[WORK REQUEST] The answer must consist of every line below that contains the word "dimensions".

-- MATERIALS PROVIDED follows --

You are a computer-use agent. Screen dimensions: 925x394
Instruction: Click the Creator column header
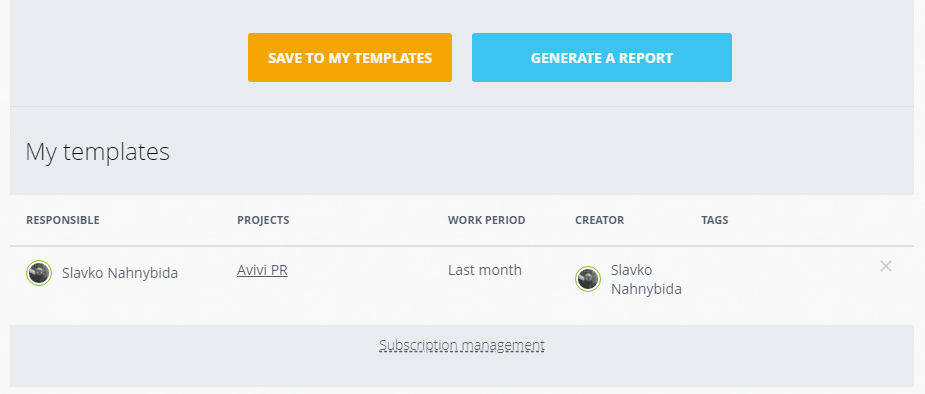tap(599, 220)
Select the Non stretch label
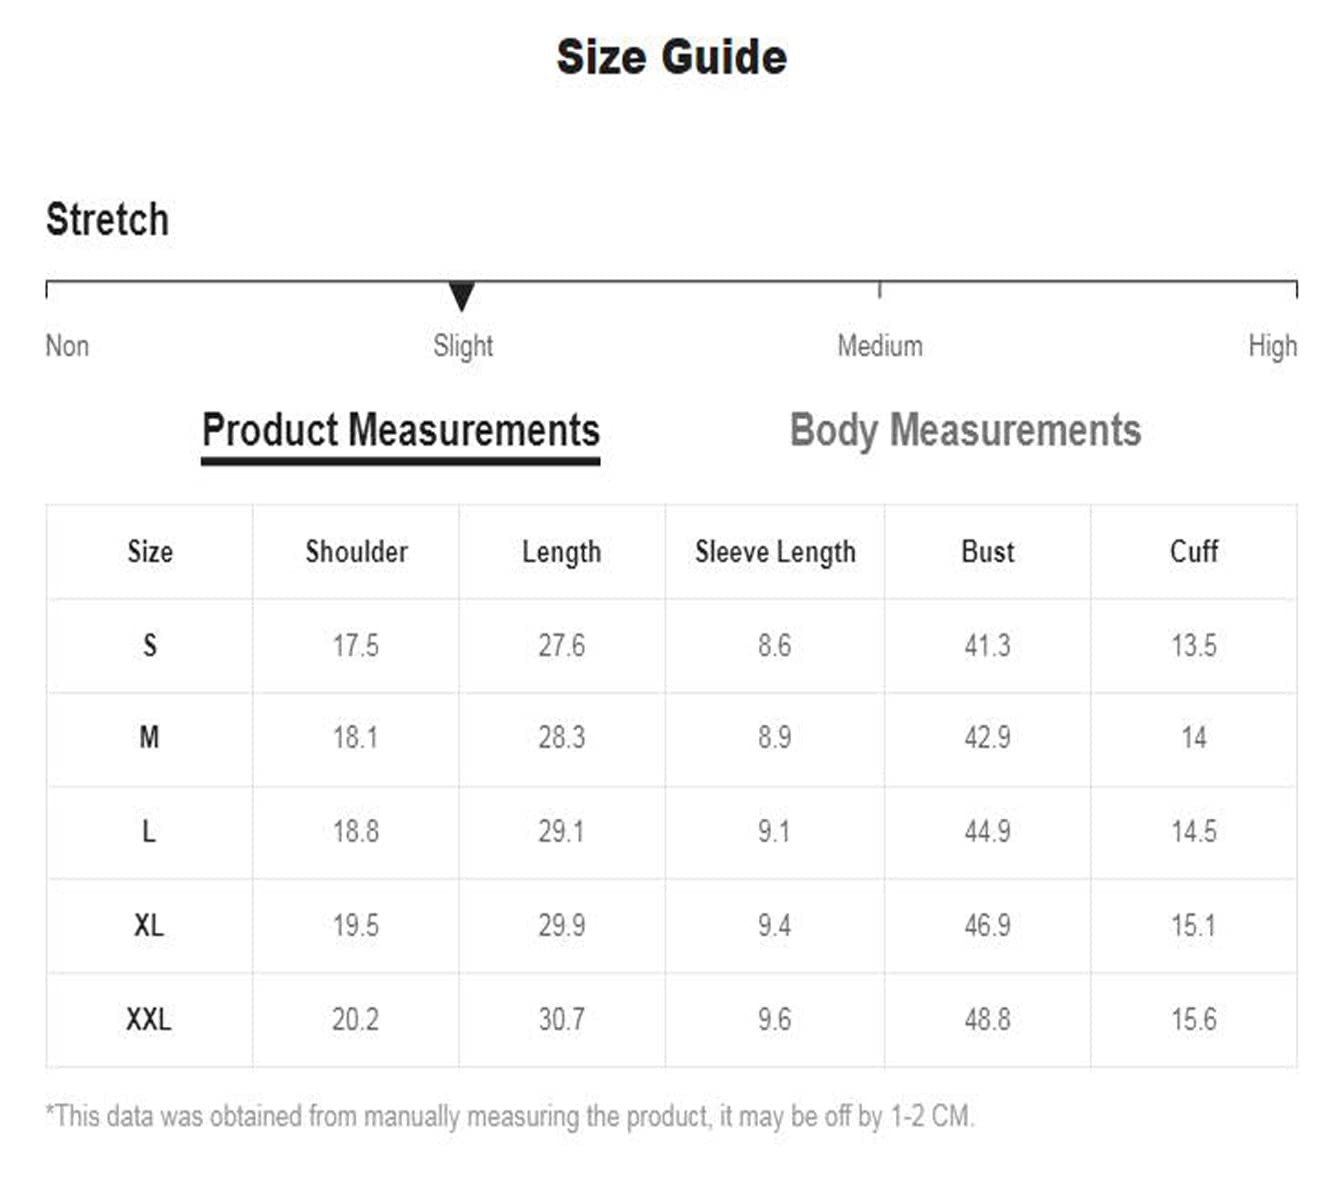The height and width of the screenshot is (1200, 1340). 67,346
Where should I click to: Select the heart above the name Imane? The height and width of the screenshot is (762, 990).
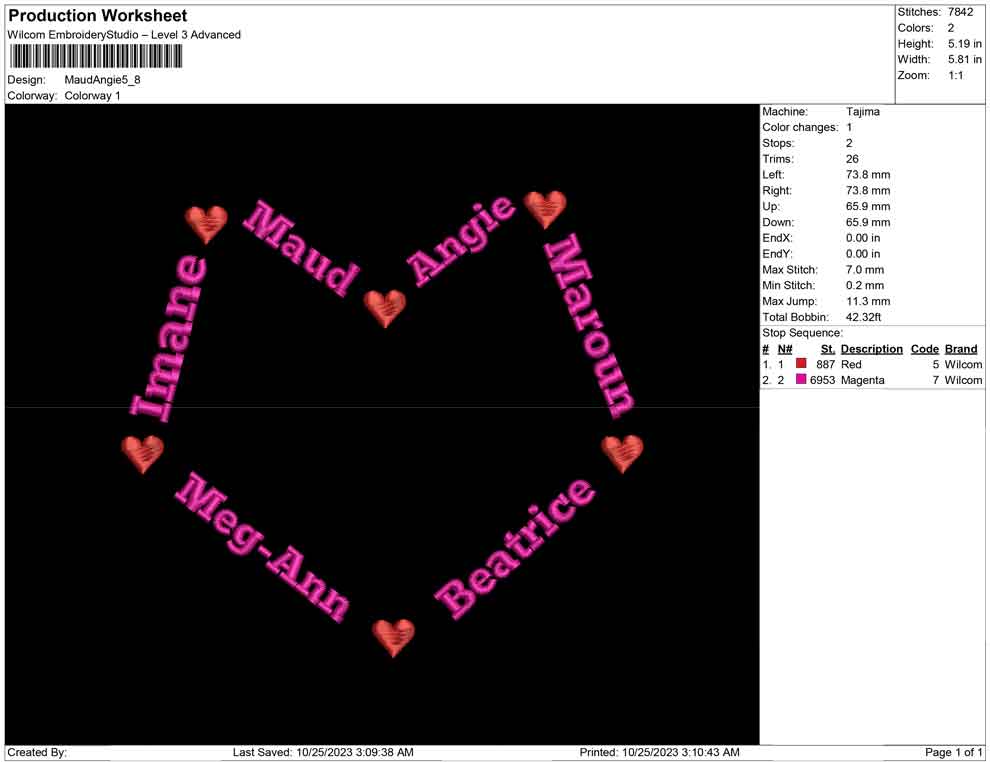pos(207,224)
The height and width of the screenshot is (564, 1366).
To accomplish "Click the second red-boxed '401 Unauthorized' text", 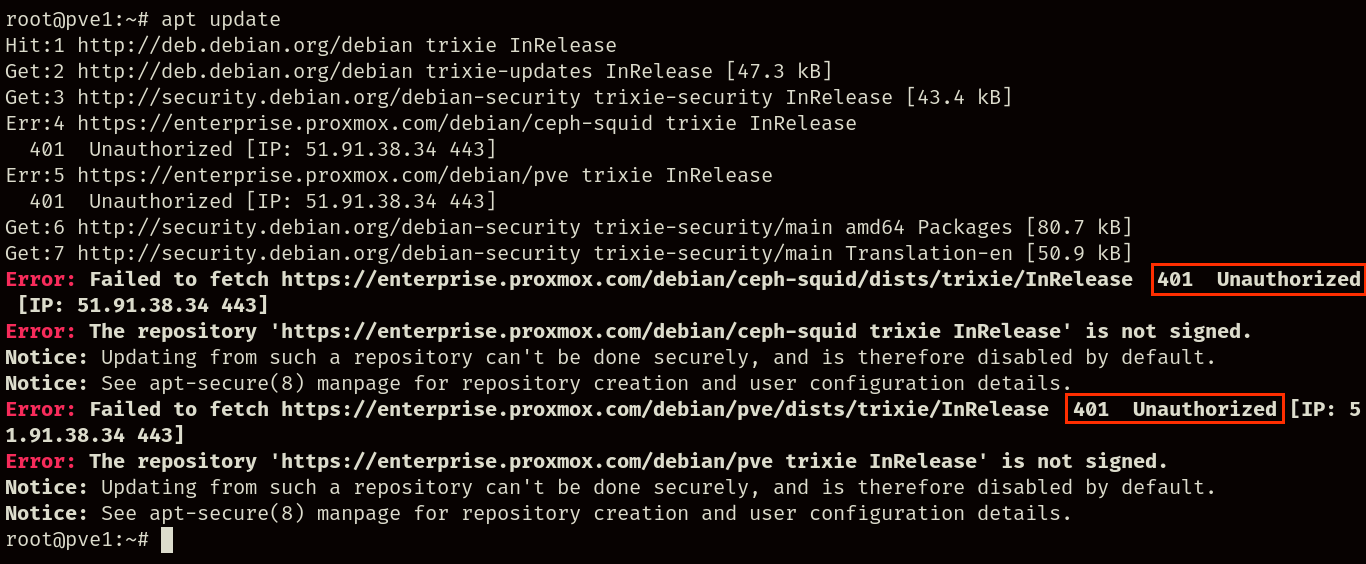I will point(1174,410).
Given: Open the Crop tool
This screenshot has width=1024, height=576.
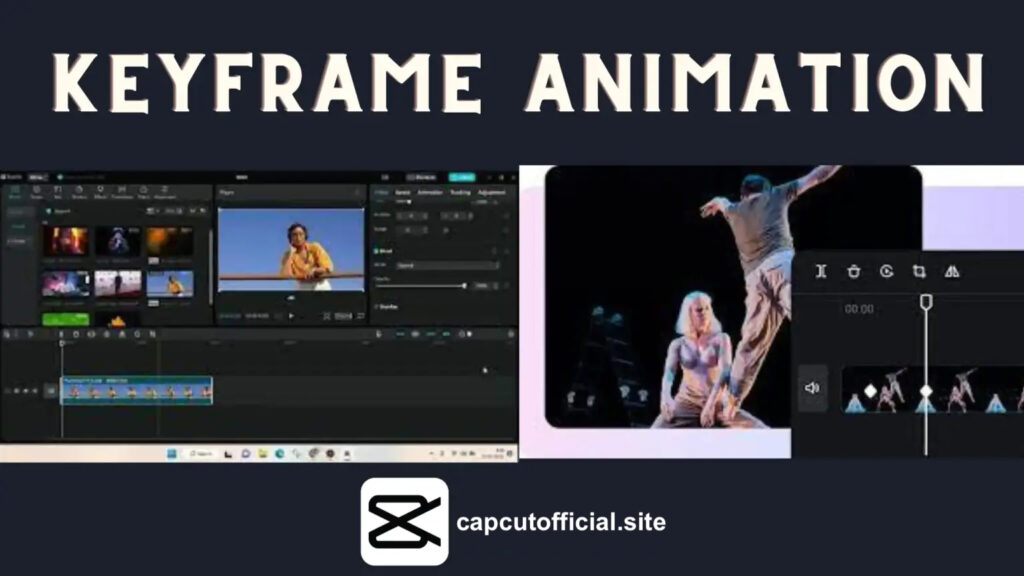Looking at the screenshot, I should point(919,272).
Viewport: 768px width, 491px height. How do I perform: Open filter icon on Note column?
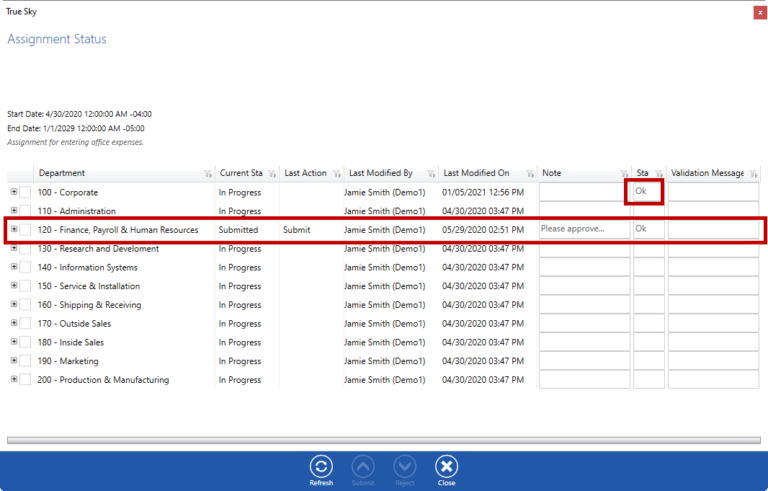623,174
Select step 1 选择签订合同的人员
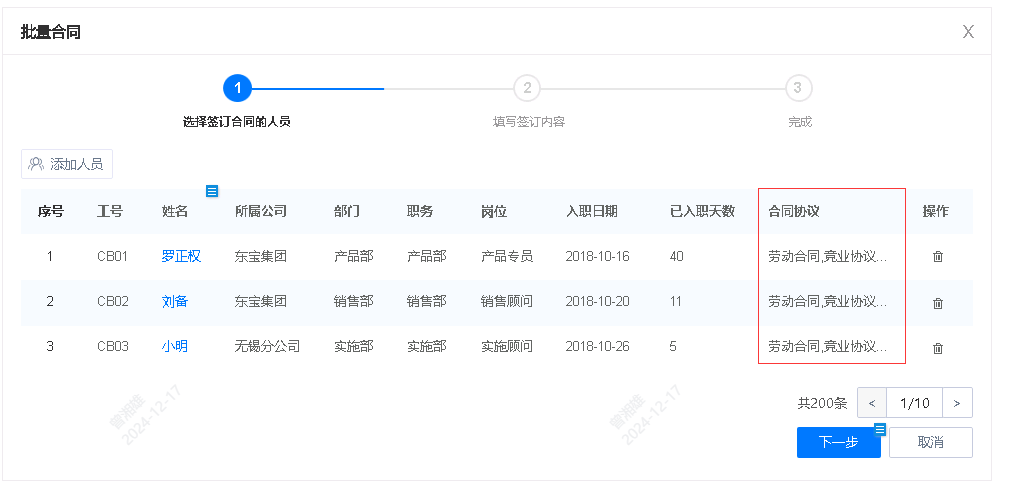1010x496 pixels. (237, 88)
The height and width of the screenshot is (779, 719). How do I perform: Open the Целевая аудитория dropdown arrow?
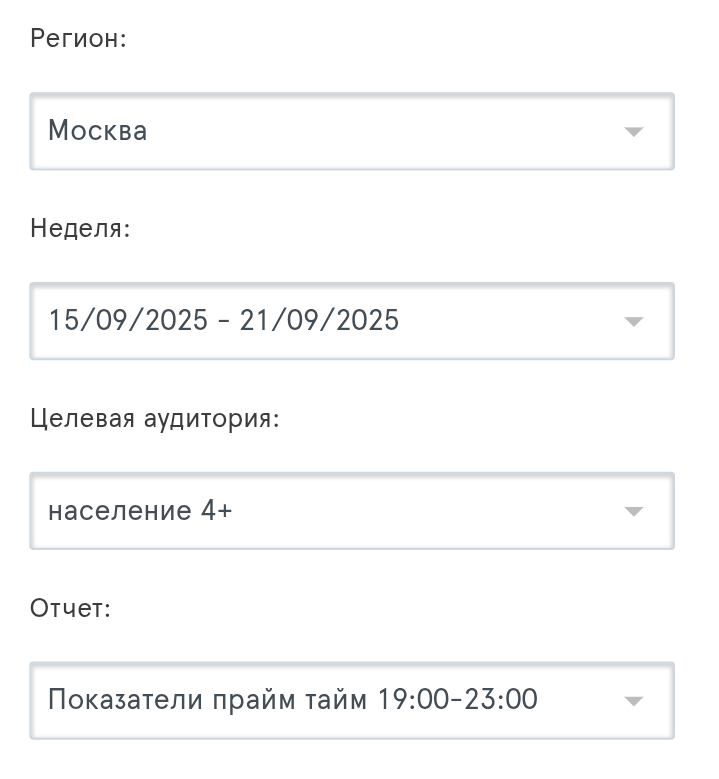tap(632, 512)
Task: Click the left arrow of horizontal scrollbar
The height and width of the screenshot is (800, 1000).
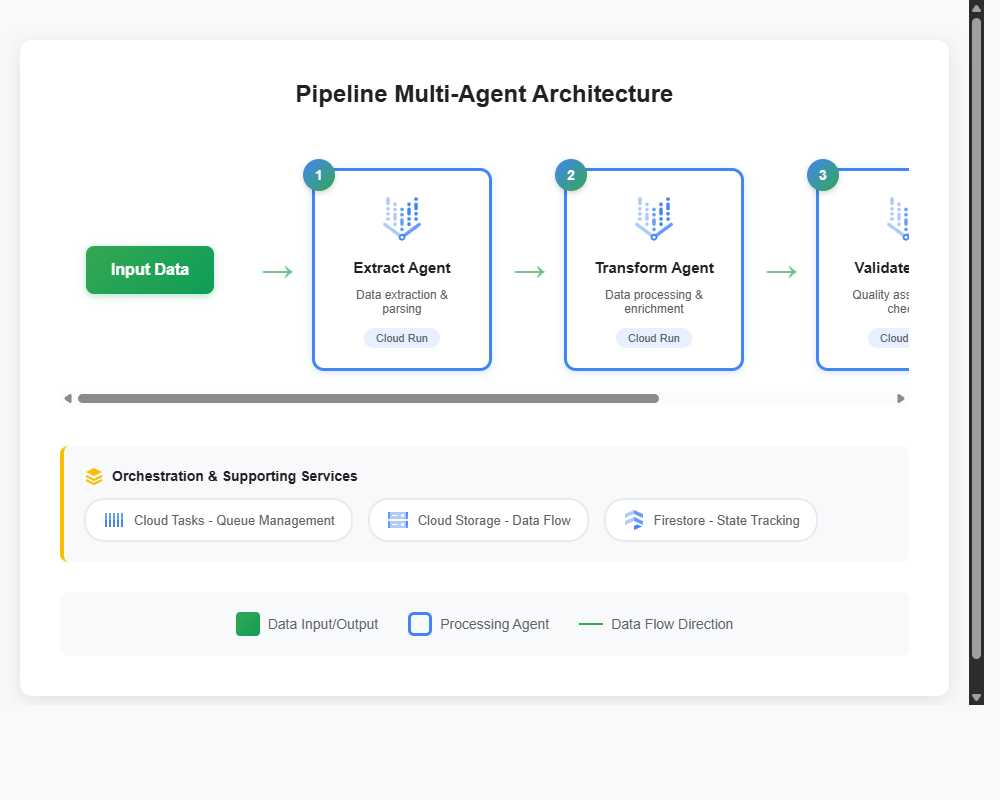Action: tap(68, 397)
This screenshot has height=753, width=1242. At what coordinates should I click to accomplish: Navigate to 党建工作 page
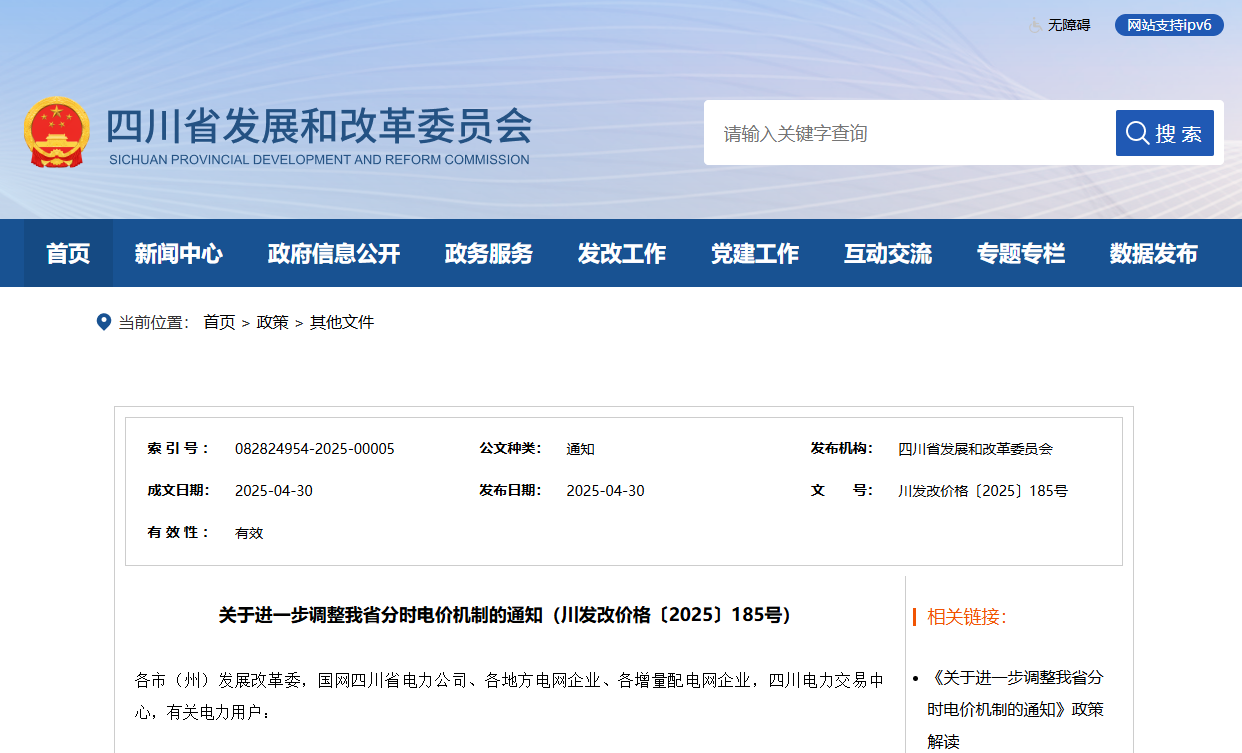pos(754,254)
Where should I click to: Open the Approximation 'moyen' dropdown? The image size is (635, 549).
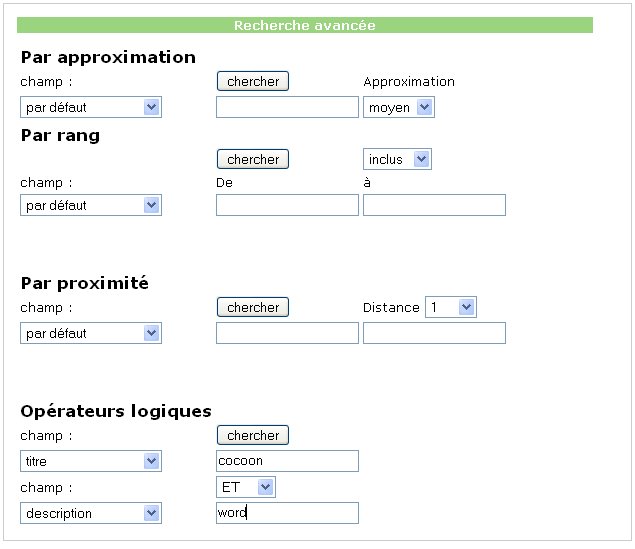(x=399, y=107)
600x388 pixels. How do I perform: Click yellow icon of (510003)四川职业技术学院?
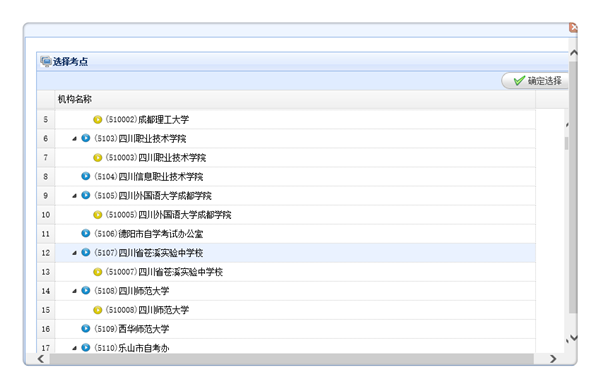(98, 158)
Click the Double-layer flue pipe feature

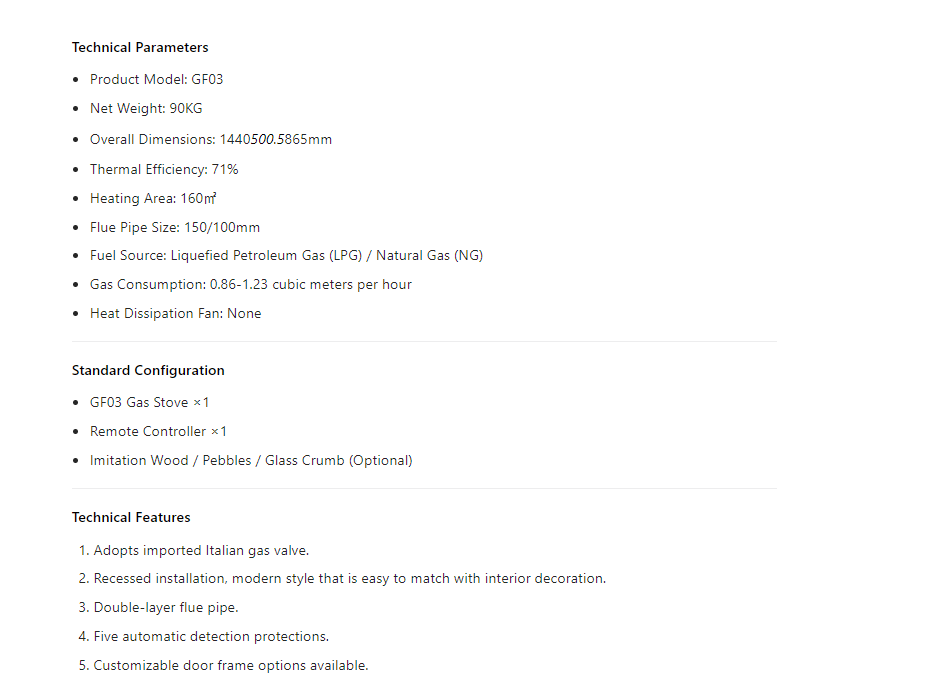coord(166,608)
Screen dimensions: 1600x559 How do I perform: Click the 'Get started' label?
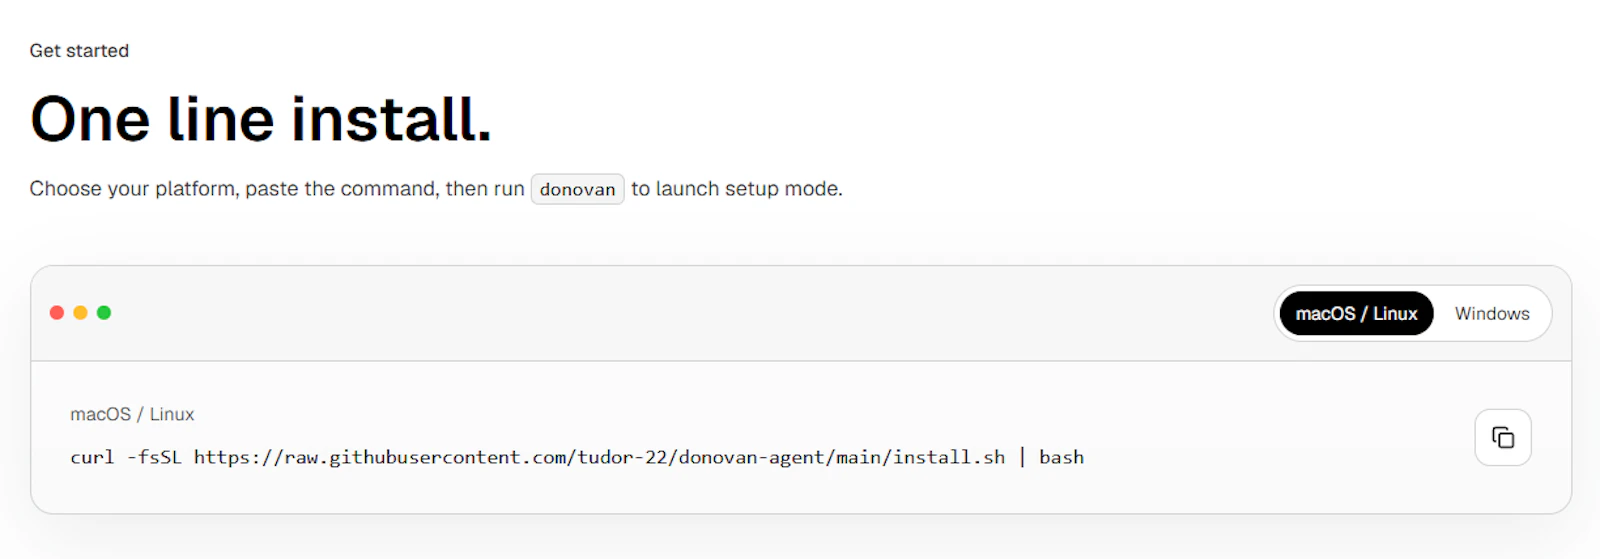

-- MATERIALS PROVIDED concluded --

[TASK RESULT]
You are a computer-use agent. Screen dimensions: 925x394
Screen dimensions: 1600x559 How do I perform: Click the 'Get started' label?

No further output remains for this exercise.